(Saved entries)
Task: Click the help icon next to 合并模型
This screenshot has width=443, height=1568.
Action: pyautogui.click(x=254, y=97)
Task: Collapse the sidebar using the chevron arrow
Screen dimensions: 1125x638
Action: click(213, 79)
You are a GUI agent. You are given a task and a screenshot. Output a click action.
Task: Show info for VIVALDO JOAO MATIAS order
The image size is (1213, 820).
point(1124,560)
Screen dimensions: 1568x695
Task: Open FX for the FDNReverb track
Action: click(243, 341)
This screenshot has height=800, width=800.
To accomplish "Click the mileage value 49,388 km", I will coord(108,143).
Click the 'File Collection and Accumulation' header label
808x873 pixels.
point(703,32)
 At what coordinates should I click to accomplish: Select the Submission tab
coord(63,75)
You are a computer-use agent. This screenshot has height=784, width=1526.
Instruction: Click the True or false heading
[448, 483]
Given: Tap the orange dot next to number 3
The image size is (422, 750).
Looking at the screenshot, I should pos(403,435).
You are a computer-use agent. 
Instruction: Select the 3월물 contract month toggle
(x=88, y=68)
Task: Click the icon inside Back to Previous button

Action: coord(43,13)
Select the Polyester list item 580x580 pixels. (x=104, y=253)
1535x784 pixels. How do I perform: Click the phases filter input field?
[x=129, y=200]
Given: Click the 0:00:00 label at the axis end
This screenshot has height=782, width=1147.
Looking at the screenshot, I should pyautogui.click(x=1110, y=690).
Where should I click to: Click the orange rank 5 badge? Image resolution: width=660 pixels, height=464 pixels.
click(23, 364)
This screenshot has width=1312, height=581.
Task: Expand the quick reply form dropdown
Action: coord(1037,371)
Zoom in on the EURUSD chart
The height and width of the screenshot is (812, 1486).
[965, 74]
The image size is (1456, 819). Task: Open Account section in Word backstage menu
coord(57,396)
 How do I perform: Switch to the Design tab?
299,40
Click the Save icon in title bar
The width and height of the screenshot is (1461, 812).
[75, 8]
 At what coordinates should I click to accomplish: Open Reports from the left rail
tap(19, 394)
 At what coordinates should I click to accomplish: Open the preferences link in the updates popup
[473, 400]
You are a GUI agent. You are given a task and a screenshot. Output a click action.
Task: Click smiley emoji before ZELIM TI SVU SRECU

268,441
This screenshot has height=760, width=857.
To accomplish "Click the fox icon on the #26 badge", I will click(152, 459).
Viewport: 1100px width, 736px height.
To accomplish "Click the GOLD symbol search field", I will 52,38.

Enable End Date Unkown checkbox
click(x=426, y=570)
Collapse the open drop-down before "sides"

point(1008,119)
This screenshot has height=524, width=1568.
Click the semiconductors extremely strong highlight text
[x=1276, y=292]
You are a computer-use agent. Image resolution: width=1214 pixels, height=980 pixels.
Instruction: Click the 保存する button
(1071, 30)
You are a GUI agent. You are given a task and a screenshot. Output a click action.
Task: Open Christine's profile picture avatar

[WHAT TO PRODUCE] Line by line, please reproduce the records exactly.

[WORKED SOLUTION]
Task: Click the help icon next to 合并模型
This screenshot has width=443, height=1568.
Action: pyautogui.click(x=254, y=97)
Task: Collapse the sidebar using the chevron arrow
Screen dimensions: 1125x638
Action: click(213, 79)
You are a GUI agent. You are given a task and a screenshot. Output a click action.
Task: Show info for VIVALDO JOAO MATIAS order
The image size is (1213, 820).
point(1124,560)
Screen dimensions: 1568x695
Task: Open FX for the FDNReverb track
Action: click(243, 341)
This screenshot has height=800, width=800.
To accomplish "Click the mileage value 49,388 km", I will coord(108,143).
Click the 'File Collection and Accumulation' header label
808x873 pixels.
point(703,32)
 At what coordinates should I click to accomplish: Select the Submission tab
coord(63,75)
You are a computer-use agent. This screenshot has height=784, width=1526.
Instruction: Click the True or false heading
[448, 483]
Given: Tap the orange dot next to number 3
The image size is (422, 750).
Looking at the screenshot, I should pos(403,435).
You are a computer-use agent. 
Instruction: Select the 3월물 contract month toggle
(x=88, y=68)
Task: Click the icon inside Back to Previous button

Action: coord(43,13)
Select the Polyester list item 580x580 pixels. (x=104, y=253)
1535x784 pixels. How do I perform: Click the phases filter input field?
[x=129, y=200]
Given: Click the 0:00:00 label at the axis end
This screenshot has height=782, width=1147.
Looking at the screenshot, I should pyautogui.click(x=1110, y=690).
Where should I click to: Click the orange rank 5 badge? Image resolution: width=660 pixels, height=464 pixels.
click(23, 364)
This screenshot has width=1312, height=581.
Task: Expand the quick reply form dropdown
Action: coord(1037,371)
Zoom in on the EURUSD chart
The height and width of the screenshot is (812, 1486).
[965, 74]
The image size is (1456, 819). Task: Open Account section in Word backstage menu
coord(57,396)
 How do I perform: Switch to the Design tab?
299,40
Click the Save icon in title bar
The width and height of the screenshot is (1461, 812).
[75, 8]
 At what coordinates should I click to accomplish: Open Reports from the left rail
tap(19, 394)
 At what coordinates should I click to accomplish: Open the preferences link in the updates popup
[473, 400]
You are a GUI agent. You are given a task and a screenshot. Output a click action.
Task: Click smiley emoji before ZELIM TI SVU SRECU

268,441
This screenshot has height=760, width=857.
To accomplish "Click the fox icon on the #26 badge", I will click(152, 459).
Viewport: 1100px width, 736px height.
To accomplish "Click the GOLD symbol search field", I will 52,38.

Enable End Date Unkown checkbox
click(x=426, y=570)
Collapse the open drop-down before "sides"

point(1008,119)
This screenshot has height=524, width=1568.
Click the semiconductors extremely strong highlight text
[x=1276, y=292]
You are a computer-use agent. Image resolution: width=1214 pixels, height=980 pixels.
Instruction: Click the 保存する button
(1071, 30)
You are a GUI agent. You are given a task and a screenshot. Output a click action.
Task: Open Christine's profile picture avatar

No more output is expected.